There is limited evidence from the study by Solaymani-Dodaran et al that the mortality in subjects with Barrett’s esophagus is higher than that of the general population, but this has not been more widely demonstrated and in the single center United Kingdom study the excess mortality was due to cases of esophageal adenocarcinoma.
The second assumption is less robust. Firstly, there are a number of patient factors (see above) which are likely to affect an individual’s risk and secondly, the assumption that the adenocarcinoma risk does not vary as a patient ages during follow-up does not have a strong basis with suggestion from two of the population-based studies that cancer risk increases with age[27,28]. Furthermore, the published studies tend to have follow-up periods of less than half of the projected 22 years of life for a typical patient and far shorter than for those diagnosed at a young age. It is possible that exclusion of older patients from surveillance programs may reduce the perceived annual incidence of esophageal cancer, but not the lifetime risk and United Kingdom cancer registry data demonstrate that the annual incidence of esophageal cancer increases with age and more than half of esophageal cancers arise in males age older than 70 and females age 75[29,30].
Finally, the assumption that adenocarcinoma incidence is not changing is likely to be challenged in future, but whether this is due to differences in surveillance practices or a change in the biology of Barrett’s esophagus is not clear.
This is the first study to address this important issue with large numbers and calculations based on the best available published evidence and should guide clinicians and patients in their interpretation of the overall risk of cancer (and high-grade dysplasia) development. Further studies to examine subgroup risk will help tailor targeted surveillance to those who would benefit most from it whilst reassuring those at low risk and optimize resource use.
There has been extensive publication on annual risk of cancer in Barrett’s esophagus including studies examining groups at higher and lower risk, but the overall lifetime risk for individuals has not been well-examined.

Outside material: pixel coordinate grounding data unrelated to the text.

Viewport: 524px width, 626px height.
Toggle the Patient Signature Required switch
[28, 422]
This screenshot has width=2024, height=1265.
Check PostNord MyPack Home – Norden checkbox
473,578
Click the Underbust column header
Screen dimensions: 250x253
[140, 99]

Recent meta-analyses have estimated annual risk of adenocarcinoma to be between 0.32% and 0.56% per annum and of high-grade dysplasia and adenocarcinoma to be between 0.79% and 0.9% per annum. Population-based studies have reported adenocarcinoma incidence of 0.12%-0.43% and of high-grade dysplasia and adenocarcinoma of 0.19% to 0.58% per annum.
This article has estimated the lifetime risk of development of adenocarcinoma to be between 7 and 12% (1 in 8 to 1 in 14) and the risk of high-grade dysplasia and adenocarcinoma to be between 17 and 20% (1 in 5 to 1 in 6) from the data from meta-analyses.
These data will assist clinicians and patients in their decisions to enrol in surveillance programmes.
Barrett’s esophagus describes a change in the lining of the lower esophagus secondary to prolonged gastro-esophageal reflux and has a risk of development of esophageal cancer, specifically adenocarcinoma of the esophagus. High-grade dysplasia describes the immediate pre-cancerous changes which may also harbour an occult cancer and are generally viewed as an indication for an intervention to the esophagus to reduce the risk of developing more extensive esophageal cancer, which cannot be treated with curative intent.
This Paper confirms and provides additional evidence supporting the low dysplasia/cancer progression rates in individuals with Barrett’s esophagus. The study is well conducted.